La imagen es más común de lo que parece. El reloj marca las 11:00 p.m., las luces de la ciudad se filtran a través de la cortina del hotel, y en la amplia cama king size duermen dos personas: una madre y su hijo. Para algunos, esta estampa evoca ternura y cercanía. Para otros, genera preguntas incómodas sobre límites, edades y privacidad. madre e hijo en la misma cama de un hotel
La situación de compartir es una de esas realidades de viaje de las que muchos hablan en privado pero pocos analizan en público. En este artículo, exploramos las razones culturales, económicas y emocionales detrás de esta práctica, las edades apropiadas, cómo manejar las reservas hoteleras y, sobre todo, cómo hacer de esta experiencia algo positivo sin caer en el juicio o el morbo. 1. ¿Por qué Terminan Madre e Hijo en la Misma Cama de un Hotel? Lejos de ser una rareza, esta situación responde a factores muy prácticos: a) La economía del viaje El precio de una habitación doble versus dos habitaciones sencillas puede ser el doble o el triple. Una familia de ingresos medios que viaja por placer o necesidad (visitas médicas, trámites, mudanzas) prefiere gastar el dinero en actividades o transporte antes que en camas extra. Compartir la cama no es una elección ideológica; es una estrategia de supervivencia financiera. b) Viajes de emergencia o trabajo Una madre soltera que debe asistir a una capacitación laboral en otra ciudad, o que lleva a su hijo a una consulta especializada, no va a pagar dos habitaciones. La lógica es simple: el niño necesita supervisión, y la noche es solo un descanso entre actividades. c) Vínculo emocional y seguridad infantil Especialmente en niños pequeños (0-7 años), dormir cerca de la madre es una garantía de tranquilidad. Los hoteles desconocidos generan ansiedad. Para un niño, el olor, el calor y la respiración de su madre son su "ancla de seguridad". Un estudio de la Universidad de Notre Dame sugiere que los niños que duermen cerca de sus padres en entornos nuevos muestran niveles un 40% más bajos de cortisol (hormona del estrés). d) Costumbre cultural En culturas latinas, mediterráneas y asiáticas, el colecho (compartir cama) es mucho más aceptado que en la cultura anglosajona. Para una madre mexicana, argentina o española, no hay nada extraño en que un hijo de 8 o 9 años duerma a su lado en un hotel. El extrañamiento viene cuando se mira bajo la lente estadounidense o nórdica, donde los niños tienen su propia habitación desde los 6 meses. 2. La Pregunta Incómoda: ¿Hasta qué Edad es Aceptable? Aquí es donde el término "madre e hijo en la misma cama de un hotel" se vuelve delicado. No hay una respuesta única, pero sí parámetros.
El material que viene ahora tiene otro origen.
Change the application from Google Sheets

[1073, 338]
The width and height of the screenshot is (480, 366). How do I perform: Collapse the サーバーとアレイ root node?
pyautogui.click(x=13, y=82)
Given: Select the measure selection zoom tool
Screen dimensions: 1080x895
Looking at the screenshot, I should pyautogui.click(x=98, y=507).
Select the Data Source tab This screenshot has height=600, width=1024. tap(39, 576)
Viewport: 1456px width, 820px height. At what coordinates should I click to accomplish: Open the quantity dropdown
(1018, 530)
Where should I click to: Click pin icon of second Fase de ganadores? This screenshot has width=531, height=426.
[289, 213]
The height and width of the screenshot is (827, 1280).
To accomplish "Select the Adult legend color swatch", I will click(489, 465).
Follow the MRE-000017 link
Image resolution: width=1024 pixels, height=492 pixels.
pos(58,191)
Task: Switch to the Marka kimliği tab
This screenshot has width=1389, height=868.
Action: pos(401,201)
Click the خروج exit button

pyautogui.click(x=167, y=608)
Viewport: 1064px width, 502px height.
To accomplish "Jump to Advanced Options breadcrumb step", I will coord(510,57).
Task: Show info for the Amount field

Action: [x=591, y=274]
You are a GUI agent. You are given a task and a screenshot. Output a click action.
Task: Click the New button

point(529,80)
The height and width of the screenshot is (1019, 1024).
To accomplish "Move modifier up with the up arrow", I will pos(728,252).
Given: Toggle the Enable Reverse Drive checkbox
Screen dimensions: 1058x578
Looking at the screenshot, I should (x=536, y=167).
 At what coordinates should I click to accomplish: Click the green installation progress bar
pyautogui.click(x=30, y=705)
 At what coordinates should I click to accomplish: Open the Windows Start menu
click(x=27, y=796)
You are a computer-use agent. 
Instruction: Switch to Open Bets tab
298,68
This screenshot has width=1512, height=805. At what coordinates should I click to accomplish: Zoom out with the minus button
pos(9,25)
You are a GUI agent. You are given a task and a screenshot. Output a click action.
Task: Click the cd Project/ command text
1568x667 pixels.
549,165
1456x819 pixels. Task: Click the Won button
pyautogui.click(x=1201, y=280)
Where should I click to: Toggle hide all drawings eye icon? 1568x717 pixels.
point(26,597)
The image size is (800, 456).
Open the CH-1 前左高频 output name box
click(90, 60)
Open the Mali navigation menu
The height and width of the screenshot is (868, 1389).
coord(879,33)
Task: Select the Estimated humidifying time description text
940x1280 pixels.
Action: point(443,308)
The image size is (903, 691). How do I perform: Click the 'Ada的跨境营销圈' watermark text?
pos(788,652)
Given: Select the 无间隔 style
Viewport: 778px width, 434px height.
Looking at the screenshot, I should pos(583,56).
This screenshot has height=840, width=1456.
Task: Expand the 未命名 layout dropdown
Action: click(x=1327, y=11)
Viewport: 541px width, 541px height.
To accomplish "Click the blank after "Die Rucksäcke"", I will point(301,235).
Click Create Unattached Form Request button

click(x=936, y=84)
Y eso, digan lo que digan, es viajar en familia. "Creará dependencia emocional patológica"
| Edad del hijo | Nivel de aceptación social | Recomendación práctica | |---|---|---| | 0 a 5 años | Muy alto | Ideal para ahorrar y generar apego seguro. | | 6 a 9 años | Aceptable con matices | Muchas familias lo hacen. Algunos hoteles ya ofrecen camas adicionales por costo bajo. | | 10 a 12 años | Debate abierto | Depende de la madurez del niño y las normas familiares. Se recomienda empezar a transicionar. | | 13 años en adelante | Bajo (salvo excepciones) | La mayoría de los expertos en desarrollo infantil sugieren habitaciones separadas o al menos camas individuales. | La doctora Silvia Álava, especialista en psicología infantil, señala: "El problema no es dormir juntos en un hotel una noche, sino no haber trabajado la autonomía del sueño en casa. Si el niño de 12 años no puede dormir solo en una cama contigua en un hotel, hay una dependencia que revisar". 3. Cómo Reservar un Hotel sin Que Sea un Problema El momento de la reserva puede ser incómodo. Muchas madres se preguntan: ¿Debo decir que vamos dos personas pero solo quiero una cama? ¿Me van a juzgar?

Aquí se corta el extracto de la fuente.